CCJs: What are they?
A CCJ is a judgment that a county court issues when someone has failed to pay money that they owe. CCJs are a simple way for creditors to claim the money they're entitled to.
When you owe money to someone, they can apply to the County Court for a judgment (CCJ) against you to claim the money.
The Court will decide whether there really is a debt to pay. If there is, they will issue a CCJ. This will set out how the debt should be repaid.
When someone takes a County Court action against you, you'll be sent a CCJ Claim Form. This court form will explain how much the creditor says you owe them.

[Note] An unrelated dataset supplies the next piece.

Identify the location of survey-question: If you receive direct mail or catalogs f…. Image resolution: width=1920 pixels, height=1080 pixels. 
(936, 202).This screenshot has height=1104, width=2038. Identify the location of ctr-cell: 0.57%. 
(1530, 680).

You're also sent an Admission Form. Don't ignore this form - send it back within 14 days. If you're late, the CCJ may be issued anyway in a default judgment.

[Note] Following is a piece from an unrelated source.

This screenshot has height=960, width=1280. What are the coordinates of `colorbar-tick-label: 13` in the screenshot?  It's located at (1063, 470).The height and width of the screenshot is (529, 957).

This form is your chance to put your side of the story before the CCJ is decided on.
Your CCJ options
You have 5 options:
- Pay in full You can choose to pay the amount in full straight away (plus any interest and court fees shown). If you do, you don't need to send the forms back. There won't be a court hearing and you won't have a CCJ recorded against you.
- Ask to pay later or in instalments If you want to offer to do this, fill out the form saying how you'd like to pay. A CCJ will be issued.
- Dispute the amount owed If you think you owe less than is claimed, send the forms back explaining why. You should pay what you think you owe straight away or ask for time to pay. The Court will decide who is right - you or the creditor. If it's the creditor, they'll issue a CCJ against you.
- Dispute the claim If you don't think you owe anything, return the Defence Form to the court, setting out your side of the argument. You can ask for more time if you fill out the 'Acknowledgement of Service' form.
- Claim against the creditor You might think you're owed money instead (if a builder sues you for non-payment, say, but you think he owes you money for breaching the contract). You'll need to fill out the counterclaim form (there may be a fee to do this - ask the Court).
Whatever you do, don't ignore the claim or miss the deadline.
If you do, the claimant can request a default judgment. You won't get to put your case (or explain your financial circumstances), and the CCJ may order you to pay the money in full at once.
CCJs: What happens in court
The hearing is simple and held in private. You don't have to attend unless you're disputing the claim - the court will consider the evidence in your admission form.
If the court decides you owe the money, it will issue a CCJ. This is a court order saying you must repay the debt, and setting out how (e.g. regular monthly payments).
If you can't pay the CCJ
The court will set your repayments based on information you provide about your income and spending.
If you don't pay, the creditor can return to court to enforce its judgment - this will incur more costs and could even extend to bailiffs visiting you.
If you genuinely can't pay a CCJ, you can ask the court to change the amount of your payments, or even suspend them.
The CCJ register
The Register of Judgments, Orders and Fines records CCJs for 6 years.
Most CCJs will appear on the register but there are some that don’t. To be capable of being registered the judgment must either have been issued in default (i.e a judgment without trial where no defence was entered) or else defended and payment is by instalment order or where enforcement action is being taken. (There are other conditions and exemptions and for the full list of criteria please refer to the latest statutory instrument relating to the Register of Judgments, Orders and Fines Regulations.)
Banks and other lenders can do a CCJ check against the CCJ register when deciding whether to offer credit. Getting a mortgage with a CCJ or a loan with a CCJ is difficult. Even if you get credit, you may end up paying a higher interest rate.
Staying off the register
Nearly all CCJs go on the register:
- Paying within a month The CCJ will be removed from the register if you pay in full within one month of the day of the judgment.
- Satisfied vs unsatisfied If you pay the CCJ after this, it stays on the register but it will be recorded as 'satisfied' (see Certificate of satisfaction). If you don't pay it, it's shown as unsatisfied.
- CCJ removal The only way to remove a CCJ is to ask the court to set aside the judgment because you have a genuine reason to dispute it.